Peope in EHRI: Luc Levy, Head of International Relations at the Shoah Memorial in Paris

Wednesday, 16 May, 2012

I graduated with a Doctorate and Postgraduate Diploma from the IEP of Paris (Institute of Political Studies) and am fluent in Russian and Serbo-Croatian. My Doctoral thesis was on the image of Nazism in the Soviet media during the Stalinist period.

I joined the Ministry of Foreign Affairs in 1991 and was Cultural Advisor in Belgrade (1991-1998), Director of the French Institute in Moscow (1998-2001) and Cultural Adviser in Riga (2003-2007). From 2008 to 2011, I was adviser within the Directorate of Policy Planning Staff of the Ministry.

My expertise in Central Europe, the Balkans and Russian affairs has led me, within the Ministry, to organise regular encounters, seminars and publications on issues of remembrance and reconciliation.

Since October 2011, as a Diplomat in Residence, I have been working for Le Mémorial de la Shoah. I am very excited to have this opportunity and also, in the framework of my new responsibilities, to be involved with my new colleague, Sylvia Richter, in EHRI activities. The international character of EHRI is something I particularly appreciate, and I enjoyed the conference and the meetings we had recently with our colleagues in Amsterdam and Israel.

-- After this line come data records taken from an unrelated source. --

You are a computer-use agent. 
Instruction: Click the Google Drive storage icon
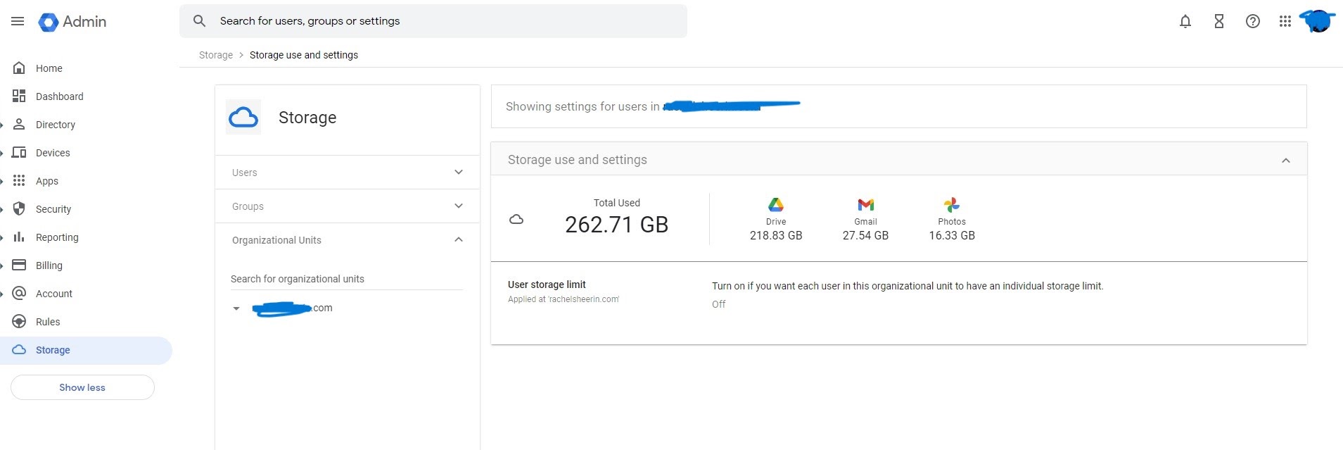pyautogui.click(x=776, y=205)
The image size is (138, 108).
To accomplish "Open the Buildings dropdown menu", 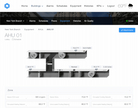I will [x=37, y=6].
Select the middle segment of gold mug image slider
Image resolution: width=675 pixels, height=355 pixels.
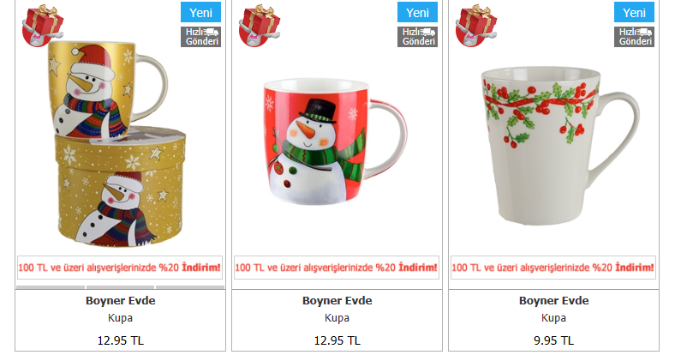pos(120,287)
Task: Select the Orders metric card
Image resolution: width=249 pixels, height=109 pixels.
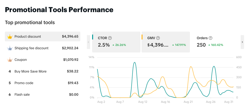Action: (215, 42)
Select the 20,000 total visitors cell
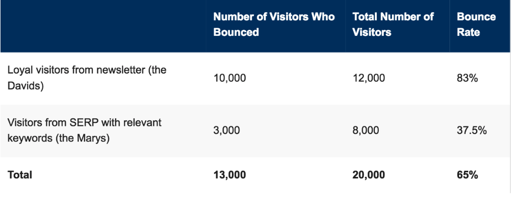Screen dimensions: 511x197 click(x=369, y=175)
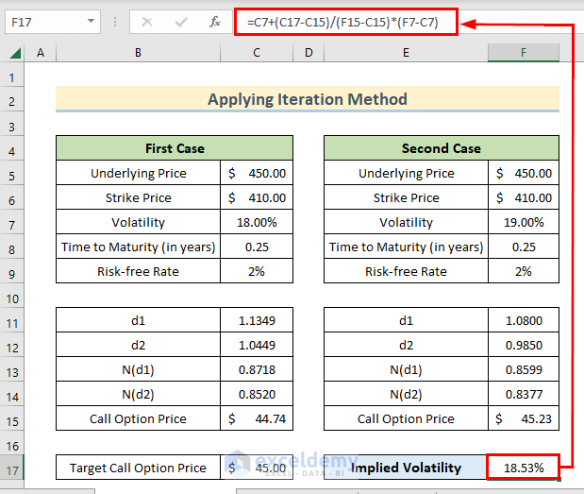The height and width of the screenshot is (494, 584).
Task: Cancel the formula entry with the X icon
Action: (147, 21)
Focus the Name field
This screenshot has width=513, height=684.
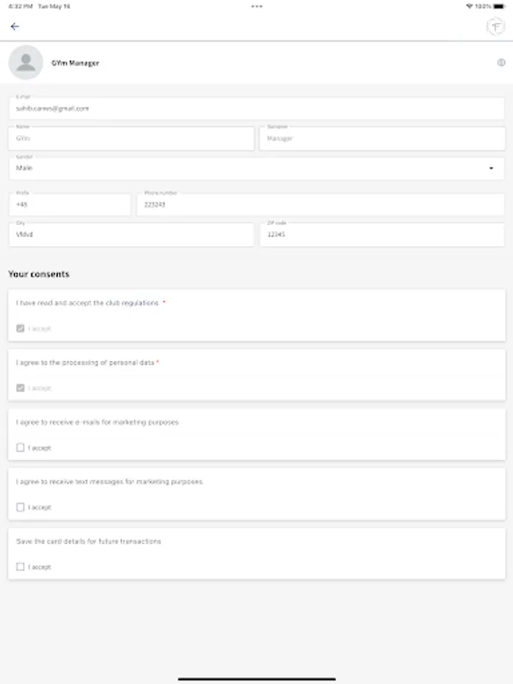(131, 139)
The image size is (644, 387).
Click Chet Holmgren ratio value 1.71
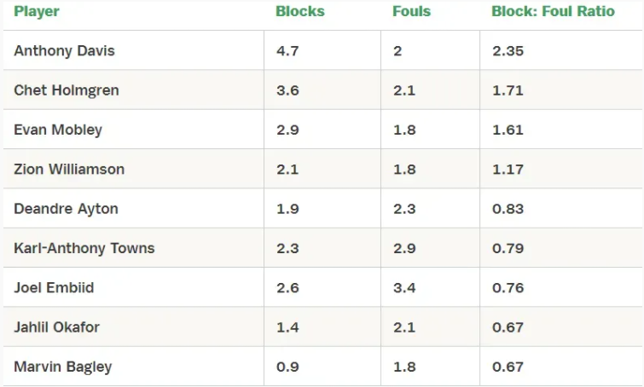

Why do I consider this task so important? From my experience in Eastern Europe and in Former Yugoslavia, I understand how the questions of memory, remembrance and knowledge of the past have political and societal implications. Despite the reunification of Europe as a union of 27 member states, the continent is marked by an asymmetry in the collective memory that recovers the former fault-line between the West and the East, despite the significant changes of the last decade.

Also, at a time of new technologies where the flow of information, verified or not, in all its forms (text, sound and images) is characterized by a perfect ubiquity, awareness and the ability to prioritize facts is an absolute necessity. I am convinced of the importance of making Holocaust knowledge and research development a high level European priority for the coming years. The remembrance and knowledge of mass atrocities is fundamental for shaping the values of 21st century Europe. And personally, I understand the very core of that mission, having been in the former Yugoslavia for a few years when the worst mass crimes on our continent since the end of World War II occurred.

I believe that EHRI’s ambition to strengthen and enlarge the research efforts and partnerships of all the institutions dedicated to this topic is of major importance. All the efforts we can make to support a new generation of researchers and academics, a renewal of reading and analyses toward this painful past, should be promoted. Even 67 years after the end of World War II, the way of learning this past and approaching history remains quite complex and characterized by missing points which have to be progressively fulfilled.